My mom used to tell me about a cute little girl, whose mother was Korean and whose father was an African American soldier. When he left Korea, he promised he would send for them. They never heard from him again. They moved in with the woman’s elderly mother. For five years, my mother watched the grandmother and baby go everywhere together.
And then, one day, the little girl was gone.
“Where’s the baby?” my mother asked.
“We sent her to an orphanage,” the grandmother said. “It was our only choice.”
From today’s point of view, it doesn’t seem like the only option. But back then … because of the prejudice against mixed race children (and the unwed women who bore them), the only chance of survival they had was to marry a man who would take care of them. And no Korean man at that time welcomed a child who was half Black (or white, for that matter) into his family.
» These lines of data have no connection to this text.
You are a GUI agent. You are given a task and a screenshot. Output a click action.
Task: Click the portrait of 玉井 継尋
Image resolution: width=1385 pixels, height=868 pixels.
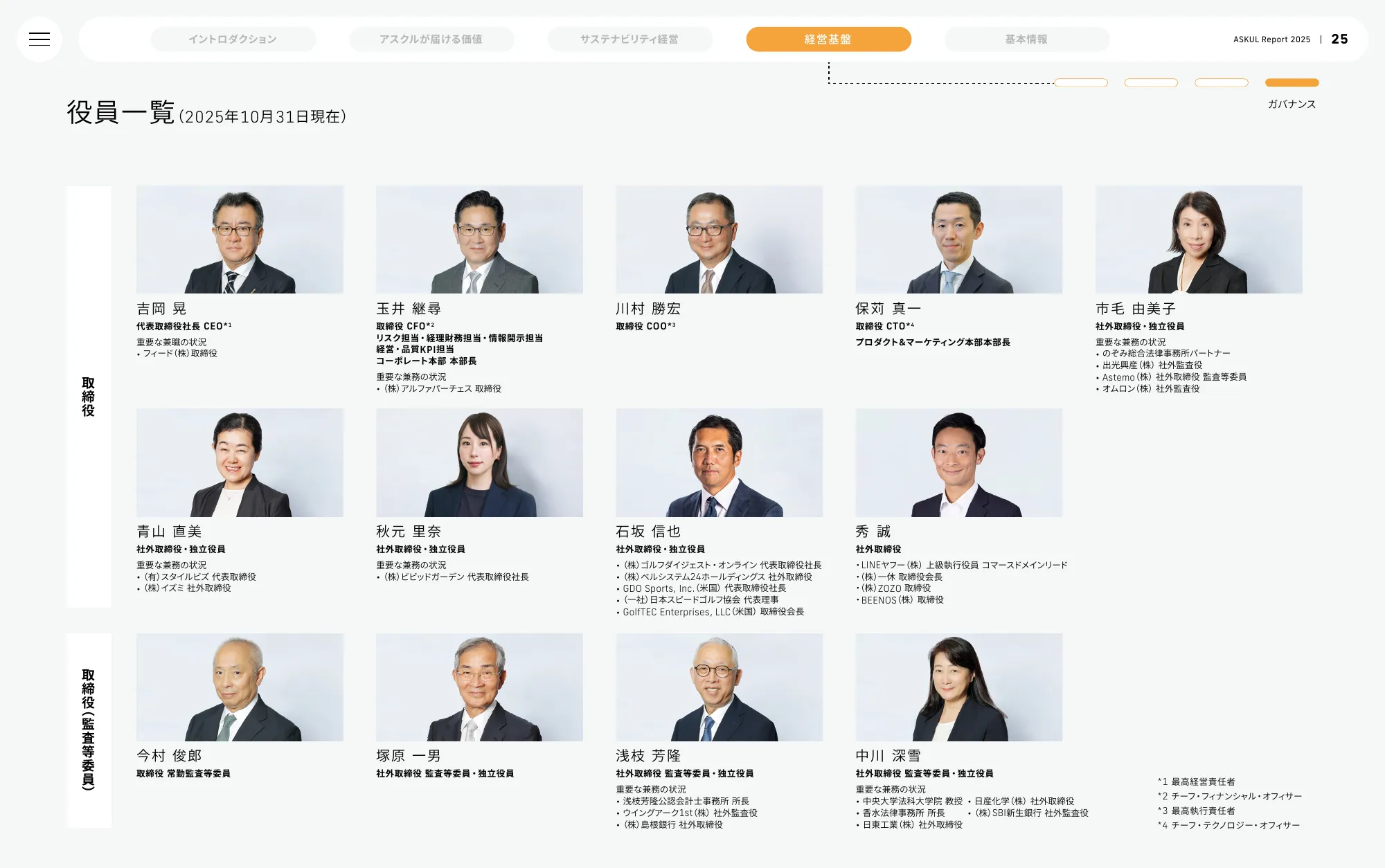pyautogui.click(x=479, y=239)
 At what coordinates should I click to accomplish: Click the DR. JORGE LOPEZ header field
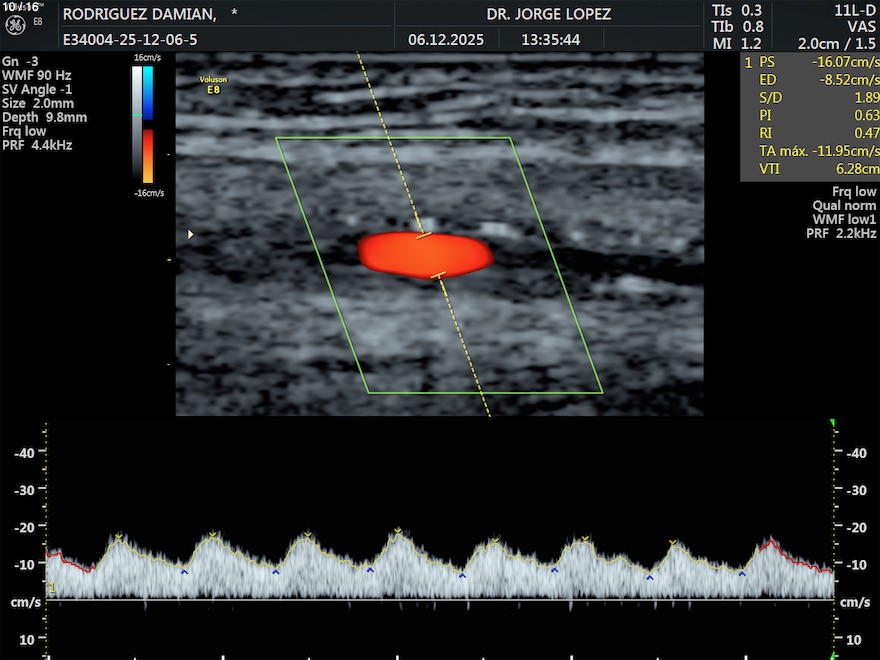point(548,14)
As a visibly biracial member, she was forced to wear a hat to cover her Afro when she made television appearances.
All of that happened many, many decades ago. But my mother’s memory made me think about the Korean R&B singer Insooni (née Kim In-soon) and Ronald Lewis, an American G.I. who befriended the biracial teenager when she was ostracized by Korean society.
And before you start to worry, don’t.
There was never anything inappropriate between the two. Lewis said he had experienced racism in the U.S., but hadn’t expected it in other countries. When he saw it happening to Insooni in Korea, he and his friends took her under their wings, buying her food and trying to make her life a little easier.
Due to bullying and financial difficulties, Insooni’s formal education ended after middle school. It was with that in mind that in 2013, she founded the Hae Mill School outside of Seoul. The institution offers free tuition for biracial students.
Insooni had made her professional singing debut with the girl group the Hee Sisters in 1978. As a visibly biracial member, she was forced to wear a hat to cover her Afro when the group made television appearances. Two years later, she jumpstarted her solo career.
In 2017—200 days prior to the start of the 2018 Olympic Winter Games in PyeongChang, South Korea—Insooni was invited to perform the Games’ theme song, “Let Everyone Shine” in Chuncheon. She also was selected as an ambassador for the Paralympic Winter Games.
Though the singer, now 67, hasn’t released any new material since 2015, she was a judge in 2021’s “Hello Trot” and a cast member on last year’s “Golden Girls.”
And, yes, Insooni is a mother. She and her college professor husband Park Kyung-bae share a daughter, Park Sae-in (who, incidentally, graduated from Stanford University).
I hope she had a very happy Mother’s Day.
© 2024 JAE-HA KIM | All Rights Reserved
© 2024 JAE-HA KIM | All Rights Reserved
Happy Mother's Day, Jae-Ha! As always, I love reading your posts and learn so much from them.
Ah, Insooni. Discovered her when she took part in a song for the first season of Unpretty Rapstar—incidentally, one about mothers: Kisum's "To Mom".